• _Énoncé du problème A_
Imprimez intégralement, sans la moindre modification, l'extrait sur la Tunisie sous Ben Ali.
• _Énoncé du problème B_
Reproduisez à l'identique les lignes des enregistrements, depuis la ligne qui contient « The width and height of the screenshot is (307, 179). » jusqu'à la fin des enregistrements, cette première ligne comprise. Ne donnez que ces lignes.

── Extrait fourni

Avant que ne soit évincé Zineal-Abidine Ben Ali par un soulèvement populaire sans précédent, le 14 janvier, il semblait qu’il n’y avait aucune fin visible des violations des droits de l’homme dont se rendait coupable le régime. Au fil du temps, ces violation sont devenues un entrefilet relégué dans les informations du soir à travers le monde Arabe. Même les grèves de la faim, choquantes au début, sont devenues un événement routinier.

Pour les Tunisiens, le chômage, la pauvreté et le manque de libertés civiles ont longtemps rendu la vie intolérable. Beaucoup ont été forcés de quitter le pays, ou de défier les règles autoritaires de Ben Ali et de son appareil de sécurité, lequel s’est développé au point de doubler - ou même de tripler - l’armée nationale.

Tandis que la Tunisie peut ne pas être apparue comme le lieu le plus prévisible d’une rébellion populaire qui réussisse, le pays a toujours eu la force d’héberger une des sociétés civiles parmi les plus actives dans les pays arabes du Maghreb. C’était ce qui poussait Ben Ali et son régime à consacrer beaucoup de temps et d’énergie à affaiblir et démanteler en grande partie de cette société civile autrefois prospère, diverse et cultivée. La société continué à s’exprimer à travers trois principaux piliers : des syndicats, le mouvement Islamique, et un milieu étudiant fort dans tout le pays.

Quand la Tunisie a gagné son indépendance par rapport à la France en 1957, le pays était remplis d’espoir et d’attente. La ferveur anti-coloniale qui avait saisi le pays a produit une société civile active qui a souhaité passer d’une zone d’influence française à une sphère nationaliste. Le leader nationaliste du moment, Habib Bourguiba, n’a pas osé contrarier la mobilisation croissante du pays, et a en fait réussi à employer - et plus tard à coopter et à manipuler - le mouvement de masse pour maintenir son contrôle du pays. Cela a duré pendant des décennies, jusqu’à ce que Ben Ali fasse sa « révolution tranquille » et évince Bourguiba en 1987.

────
── Données fournies

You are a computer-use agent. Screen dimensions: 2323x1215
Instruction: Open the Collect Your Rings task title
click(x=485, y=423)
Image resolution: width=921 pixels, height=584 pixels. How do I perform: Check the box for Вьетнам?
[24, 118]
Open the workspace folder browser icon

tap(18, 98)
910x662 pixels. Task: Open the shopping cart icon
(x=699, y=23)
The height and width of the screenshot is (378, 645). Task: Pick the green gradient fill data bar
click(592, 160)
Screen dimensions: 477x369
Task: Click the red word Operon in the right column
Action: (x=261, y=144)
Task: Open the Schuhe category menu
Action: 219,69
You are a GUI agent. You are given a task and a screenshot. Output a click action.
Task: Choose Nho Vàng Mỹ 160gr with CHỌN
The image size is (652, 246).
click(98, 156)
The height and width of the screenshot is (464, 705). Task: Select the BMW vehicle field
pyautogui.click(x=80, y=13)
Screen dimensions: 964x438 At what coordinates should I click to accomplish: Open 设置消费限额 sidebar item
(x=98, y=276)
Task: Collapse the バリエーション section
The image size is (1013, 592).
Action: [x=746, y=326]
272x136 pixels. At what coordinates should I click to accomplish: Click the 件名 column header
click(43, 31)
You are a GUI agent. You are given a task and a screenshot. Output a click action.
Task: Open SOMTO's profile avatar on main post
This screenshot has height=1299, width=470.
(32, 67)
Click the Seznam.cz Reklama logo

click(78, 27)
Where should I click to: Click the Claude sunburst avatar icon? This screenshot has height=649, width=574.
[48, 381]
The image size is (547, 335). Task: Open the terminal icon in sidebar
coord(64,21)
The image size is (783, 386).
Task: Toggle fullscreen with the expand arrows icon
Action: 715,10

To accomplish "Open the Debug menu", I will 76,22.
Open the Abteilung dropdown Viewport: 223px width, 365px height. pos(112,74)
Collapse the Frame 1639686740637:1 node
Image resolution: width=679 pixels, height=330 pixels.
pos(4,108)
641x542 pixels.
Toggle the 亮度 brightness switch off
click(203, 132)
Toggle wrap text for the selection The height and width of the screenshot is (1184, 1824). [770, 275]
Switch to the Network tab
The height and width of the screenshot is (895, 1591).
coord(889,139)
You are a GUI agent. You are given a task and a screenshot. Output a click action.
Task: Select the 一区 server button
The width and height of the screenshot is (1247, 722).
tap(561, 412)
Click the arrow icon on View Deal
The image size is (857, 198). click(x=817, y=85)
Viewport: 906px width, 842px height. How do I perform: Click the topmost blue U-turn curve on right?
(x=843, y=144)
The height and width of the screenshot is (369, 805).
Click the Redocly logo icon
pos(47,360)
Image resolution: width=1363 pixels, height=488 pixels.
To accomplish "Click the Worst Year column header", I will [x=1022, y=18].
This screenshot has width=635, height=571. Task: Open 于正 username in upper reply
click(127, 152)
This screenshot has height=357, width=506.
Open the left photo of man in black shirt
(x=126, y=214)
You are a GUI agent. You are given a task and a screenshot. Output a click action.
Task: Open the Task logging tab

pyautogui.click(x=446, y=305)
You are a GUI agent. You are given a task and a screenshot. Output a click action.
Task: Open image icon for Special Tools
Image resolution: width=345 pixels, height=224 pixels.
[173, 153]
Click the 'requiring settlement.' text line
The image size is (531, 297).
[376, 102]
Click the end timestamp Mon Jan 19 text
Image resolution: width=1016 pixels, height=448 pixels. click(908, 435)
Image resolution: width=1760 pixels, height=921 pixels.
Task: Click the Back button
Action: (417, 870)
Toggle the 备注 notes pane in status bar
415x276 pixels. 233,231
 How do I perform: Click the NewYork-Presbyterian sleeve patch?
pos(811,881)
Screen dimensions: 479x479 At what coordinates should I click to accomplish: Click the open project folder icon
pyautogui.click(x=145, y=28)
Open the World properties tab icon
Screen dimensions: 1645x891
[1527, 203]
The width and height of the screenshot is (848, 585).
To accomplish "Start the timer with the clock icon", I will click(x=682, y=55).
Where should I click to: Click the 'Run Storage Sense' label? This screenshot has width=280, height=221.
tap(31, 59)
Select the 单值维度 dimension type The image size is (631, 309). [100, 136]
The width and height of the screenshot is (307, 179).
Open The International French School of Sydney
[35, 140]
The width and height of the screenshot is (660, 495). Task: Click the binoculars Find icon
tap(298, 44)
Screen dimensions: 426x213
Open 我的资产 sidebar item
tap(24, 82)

────

• _Réponse A_
Avant que ne soit évincé Zineal-Abidine Ben Ali par un soulèvement populaire sans précédent, le 14 janvier, il semblait qu’il n’y avait aucune fin visible des violations des droits de l’homme dont se rendait coupable le régime. Au fil du temps, ces violation sont devenues un entrefilet relégué dans les informations du soir à travers le monde Arabe. Même les grèves de la faim, choquantes au début, sont devenues un événement routinier.

Pour les Tunisiens, le chômage, la pauvreté et le manque de libertés civiles ont longtemps rendu la vie intolérable. Beaucoup ont été forcés de quitter le pays, ou de défier les règles autoritaires de Ben Ali et de son appareil de sécurité, lequel s’est développé au point de doubler - ou même de tripler - l’armée nationale.

Tandis que la Tunisie peut ne pas être apparue comme le lieu le plus prévisible d’une rébellion populaire qui réussisse, le pays a toujours eu la force d’héberger une des sociétés civiles parmi les plus actives dans les pays arabes du Maghreb. C’était ce qui poussait Ben Ali et son régime à consacrer beaucoup de temps et d’énergie à affaiblir et démanteler en grande partie de cette société civile autrefois prospère, diverse et cultivée. La société continué à s’exprimer à travers trois principaux piliers : des syndicats, le mouvement Islamique, et un milieu étudiant fort dans tout le pays.

Quand la Tunisie a gagné son indépendance par rapport à la France en 1957, le pays était remplis d’espoir et d’attente. La ferveur anti-coloniale qui avait saisi le pays a produit une société civile active qui a souhaité passer d’une zone d’influence française à une sphère nationaliste. Le leader nationaliste du moment, Habib Bourguiba, n’a pas osé contrarier la mobilisation croissante du pays, et a en fait réussi à employer - et plus tard à coopter et à manipuler - le mouvement de masse pour maintenir son contrôle du pays. Cela a duré pendant des décennies, jusqu’à ce que Ben Ali fasse sa « révolution tranquille » et évince Bourguiba en 1987.

• _Réponse B_
The width and height of the screenshot is (307, 179).
Open The International French School of Sydney
[35, 140]
The width and height of the screenshot is (660, 495). Task: Click the binoculars Find icon
tap(298, 44)
Screen dimensions: 426x213
Open 我的资产 sidebar item
tap(24, 82)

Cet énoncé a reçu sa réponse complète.